Bibliographic record
Abstract
Purpose Canada's Chemical, Biological, Radiological, and Nuclear Research and Technology Initiative (CRTI) uses an operating model that is unusual in government. It is created to enable cross‐boundary capability and capacity building and learning. Some consider it a model for other federal science initiatives. The purpose of this paper is to explore the nature of leadership – and its relationship to perceived effectiveness – in this complex network of counter‐terrorism communities, where parts of the network are functioning better than others. At a more academic level, it explores whether complexity theory can inform leadership theory. Design/methodology/approach This qualitative, empirical study uses phenomenography and elements of ethnography as methodologies. Data are gathered through interviews and observation. Findings CRTI personnel refer to their initiative as a counter‐terrorism network of communities. The leader of each community works – without positional authority – with participants from many organizations and locations. The paper reveals qualitatively different ways of understanding leadership. Even though CRTI groups have much in common, participants' ways of understanding that work vary greatly.

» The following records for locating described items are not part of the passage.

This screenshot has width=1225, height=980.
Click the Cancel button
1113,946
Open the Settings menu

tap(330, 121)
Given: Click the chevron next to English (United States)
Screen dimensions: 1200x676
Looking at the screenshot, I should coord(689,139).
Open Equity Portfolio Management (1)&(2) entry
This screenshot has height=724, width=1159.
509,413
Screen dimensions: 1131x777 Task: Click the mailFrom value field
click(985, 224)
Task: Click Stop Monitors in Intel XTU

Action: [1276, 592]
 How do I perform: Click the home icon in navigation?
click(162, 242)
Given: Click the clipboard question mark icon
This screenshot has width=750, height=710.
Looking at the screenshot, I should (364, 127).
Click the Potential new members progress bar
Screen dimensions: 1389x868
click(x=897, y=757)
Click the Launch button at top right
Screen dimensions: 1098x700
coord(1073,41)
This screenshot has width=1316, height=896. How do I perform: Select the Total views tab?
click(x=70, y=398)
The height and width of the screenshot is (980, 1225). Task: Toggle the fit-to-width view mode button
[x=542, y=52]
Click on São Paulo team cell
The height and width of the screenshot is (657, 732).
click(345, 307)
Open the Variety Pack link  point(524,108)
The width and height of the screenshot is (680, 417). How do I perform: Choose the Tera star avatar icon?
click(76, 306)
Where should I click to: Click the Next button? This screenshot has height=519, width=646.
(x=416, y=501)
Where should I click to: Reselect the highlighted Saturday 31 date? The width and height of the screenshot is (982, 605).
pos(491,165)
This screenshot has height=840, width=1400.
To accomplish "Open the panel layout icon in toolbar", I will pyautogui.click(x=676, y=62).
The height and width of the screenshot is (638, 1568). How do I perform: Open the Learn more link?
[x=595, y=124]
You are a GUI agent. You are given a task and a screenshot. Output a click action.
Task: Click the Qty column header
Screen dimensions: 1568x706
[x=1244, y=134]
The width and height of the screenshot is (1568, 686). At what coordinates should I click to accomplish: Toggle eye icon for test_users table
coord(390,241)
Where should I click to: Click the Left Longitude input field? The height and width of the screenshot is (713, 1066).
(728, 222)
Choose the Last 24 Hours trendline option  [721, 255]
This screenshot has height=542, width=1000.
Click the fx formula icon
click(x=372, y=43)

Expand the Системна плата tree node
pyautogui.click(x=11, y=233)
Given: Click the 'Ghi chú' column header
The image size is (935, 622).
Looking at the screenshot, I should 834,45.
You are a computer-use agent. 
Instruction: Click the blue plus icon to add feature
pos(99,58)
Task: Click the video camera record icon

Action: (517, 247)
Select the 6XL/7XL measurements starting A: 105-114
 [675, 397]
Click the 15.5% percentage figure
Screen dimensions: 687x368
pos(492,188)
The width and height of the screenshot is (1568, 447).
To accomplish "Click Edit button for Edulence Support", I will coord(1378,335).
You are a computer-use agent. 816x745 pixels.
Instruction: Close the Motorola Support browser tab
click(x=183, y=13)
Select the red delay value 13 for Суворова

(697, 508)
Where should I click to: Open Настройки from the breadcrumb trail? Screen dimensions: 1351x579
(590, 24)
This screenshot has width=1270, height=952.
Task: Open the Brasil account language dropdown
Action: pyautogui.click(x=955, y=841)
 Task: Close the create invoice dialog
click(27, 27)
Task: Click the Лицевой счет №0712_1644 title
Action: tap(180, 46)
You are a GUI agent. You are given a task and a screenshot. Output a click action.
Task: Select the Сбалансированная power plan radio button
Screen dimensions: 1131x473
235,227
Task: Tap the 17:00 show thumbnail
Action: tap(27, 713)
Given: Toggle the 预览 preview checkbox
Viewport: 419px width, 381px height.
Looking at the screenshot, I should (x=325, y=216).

Some understand their work environments as complex systems rather than as traditional government structures; this way of understanding is associated with perceptions of effectiveness. This finding can change the ways in which science and technology professionals make sense of their work in complex, trans‐disciplinary fields such as counter‐terrorism and global warming. Originality/value This qualitative, empirical research complements and supports some of the conceptual work about leadership and learning in complex environments.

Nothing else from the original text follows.